Edit the rows below by replacing "GUI agent" with "interface agent" wherever it occurs, and leave everything else unchanged.

Items listed in a dataset
* * * * * * * * *

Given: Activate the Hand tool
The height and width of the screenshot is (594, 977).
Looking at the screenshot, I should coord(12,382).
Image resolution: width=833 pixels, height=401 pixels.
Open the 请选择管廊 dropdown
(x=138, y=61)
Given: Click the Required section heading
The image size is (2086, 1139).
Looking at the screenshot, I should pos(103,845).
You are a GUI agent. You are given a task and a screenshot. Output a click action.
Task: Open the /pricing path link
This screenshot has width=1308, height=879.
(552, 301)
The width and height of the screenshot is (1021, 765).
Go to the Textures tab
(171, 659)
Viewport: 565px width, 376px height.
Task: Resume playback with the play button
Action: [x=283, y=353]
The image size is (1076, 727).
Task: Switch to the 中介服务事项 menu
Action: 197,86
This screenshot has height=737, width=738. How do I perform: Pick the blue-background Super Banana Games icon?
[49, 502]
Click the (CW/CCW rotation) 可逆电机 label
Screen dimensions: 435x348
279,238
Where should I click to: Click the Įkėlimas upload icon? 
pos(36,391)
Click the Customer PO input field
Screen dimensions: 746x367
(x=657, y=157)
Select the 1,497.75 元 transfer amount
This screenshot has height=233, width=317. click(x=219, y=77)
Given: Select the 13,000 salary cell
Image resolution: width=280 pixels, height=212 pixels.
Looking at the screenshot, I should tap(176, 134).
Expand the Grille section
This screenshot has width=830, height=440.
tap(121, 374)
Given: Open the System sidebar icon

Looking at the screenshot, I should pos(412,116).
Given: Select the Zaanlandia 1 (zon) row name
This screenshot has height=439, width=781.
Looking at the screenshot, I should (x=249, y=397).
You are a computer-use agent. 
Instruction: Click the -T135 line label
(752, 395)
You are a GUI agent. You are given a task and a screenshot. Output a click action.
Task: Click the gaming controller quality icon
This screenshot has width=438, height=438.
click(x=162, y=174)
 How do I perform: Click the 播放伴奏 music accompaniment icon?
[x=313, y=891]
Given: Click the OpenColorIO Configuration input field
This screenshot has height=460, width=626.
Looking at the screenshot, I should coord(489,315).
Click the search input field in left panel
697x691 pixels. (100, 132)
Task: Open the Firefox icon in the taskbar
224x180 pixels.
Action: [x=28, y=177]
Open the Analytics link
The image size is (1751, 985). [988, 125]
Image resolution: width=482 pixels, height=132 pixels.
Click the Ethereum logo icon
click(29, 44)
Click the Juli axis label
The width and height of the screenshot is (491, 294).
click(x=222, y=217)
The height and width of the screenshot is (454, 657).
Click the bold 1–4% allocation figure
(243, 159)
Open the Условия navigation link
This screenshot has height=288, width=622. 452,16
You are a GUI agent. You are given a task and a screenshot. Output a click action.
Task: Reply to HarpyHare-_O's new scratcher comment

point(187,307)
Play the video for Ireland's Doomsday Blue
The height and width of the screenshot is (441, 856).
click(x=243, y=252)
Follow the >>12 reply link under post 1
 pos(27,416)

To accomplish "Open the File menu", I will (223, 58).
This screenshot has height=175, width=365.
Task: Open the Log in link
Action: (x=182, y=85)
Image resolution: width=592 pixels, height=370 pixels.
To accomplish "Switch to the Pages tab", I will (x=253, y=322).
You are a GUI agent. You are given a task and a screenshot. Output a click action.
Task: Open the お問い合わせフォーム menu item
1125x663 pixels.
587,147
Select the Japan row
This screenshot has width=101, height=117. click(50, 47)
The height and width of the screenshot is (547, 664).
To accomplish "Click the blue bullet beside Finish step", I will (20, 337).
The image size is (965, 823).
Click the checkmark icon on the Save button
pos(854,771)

* * * * * * * * *

• [Response to this task]:
Given: Activate the Hand tool
The height and width of the screenshot is (594, 977).
Looking at the screenshot, I should coord(12,382).
Image resolution: width=833 pixels, height=401 pixels.
Open the 请选择管廊 dropdown
(x=138, y=61)
Given: Click the Required section heading
The image size is (2086, 1139).
Looking at the screenshot, I should pos(103,845).
You are a interface agent. You are given a task and a screenshot. Output a click action.
Task: Open the /pricing path link
This screenshot has width=1308, height=879.
(552, 301)
The width and height of the screenshot is (1021, 765).
Go to the Textures tab
(171, 659)
Viewport: 565px width, 376px height.
Task: Resume playback with the play button
Action: [x=283, y=353]
The image size is (1076, 727).
Task: Switch to the 中介服务事项 menu
Action: 197,86
This screenshot has height=737, width=738. How do I perform: Pick the blue-background Super Banana Games icon?
[49, 502]
Click the (CW/CCW rotation) 可逆电机 label
Screen dimensions: 435x348
279,238
Where should I click to: Click the Įkėlimas upload icon? 
pos(36,391)
Click the Customer PO input field
Screen dimensions: 746x367
(x=657, y=157)
Select the 1,497.75 元 transfer amount
This screenshot has height=233, width=317. click(x=219, y=77)
Given: Select the 13,000 salary cell
Image resolution: width=280 pixels, height=212 pixels.
Looking at the screenshot, I should tap(176, 134).
Expand the Grille section
This screenshot has width=830, height=440.
tap(121, 374)
Given: Open the System sidebar icon

Looking at the screenshot, I should pos(412,116).
Given: Select the Zaanlandia 1 (zon) row name
This screenshot has height=439, width=781.
Looking at the screenshot, I should (x=249, y=397).
You are a computer-use agent. 
Instruction: Click the -T135 line label
(752, 395)
You are a interface agent. You are given a task and a screenshot. Output a click action.
Task: Click the gaming controller quality icon
This screenshot has width=438, height=438.
click(x=162, y=174)
 How do I perform: Click the 播放伴奏 music accompaniment icon?
[x=313, y=891]
Given: Click the OpenColorIO Configuration input field
This screenshot has height=460, width=626.
Looking at the screenshot, I should coord(489,315).
Click the search input field in left panel
697x691 pixels. (100, 132)
Task: Open the Firefox icon in the taskbar
224x180 pixels.
Action: [x=28, y=177]
Open the Analytics link
The image size is (1751, 985). [988, 125]
Image resolution: width=482 pixels, height=132 pixels.
Click the Ethereum logo icon
click(29, 44)
Click the Juli axis label
The width and height of the screenshot is (491, 294).
click(x=222, y=217)
The height and width of the screenshot is (454, 657).
Click the bold 1–4% allocation figure
(243, 159)
Open the Условия navigation link
This screenshot has height=288, width=622. 452,16
You are a interface agent. You are given a task and a screenshot. Output a click action.
Task: Reply to HarpyHare-_O's new scratcher comment

point(187,307)
Play the video for Ireland's Doomsday Blue
The height and width of the screenshot is (441, 856).
click(x=243, y=252)
Follow the >>12 reply link under post 1
 pos(27,416)

To accomplish "Open the File menu", I will (223, 58).
This screenshot has height=175, width=365.
Task: Open the Log in link
Action: (x=182, y=85)
Image resolution: width=592 pixels, height=370 pixels.
To accomplish "Switch to the Pages tab", I will (x=253, y=322).
You are a interface agent. You are given a task and a screenshot. Output a click action.
Task: Open the お問い合わせフォーム menu item
1125x663 pixels.
587,147
Select the Japan row
This screenshot has width=101, height=117. click(50, 47)
The height and width of the screenshot is (547, 664).
To accomplish "Click the blue bullet beside Finish step", I will (20, 337).
The image size is (965, 823).
Click the checkmark icon on the Save button
pos(854,771)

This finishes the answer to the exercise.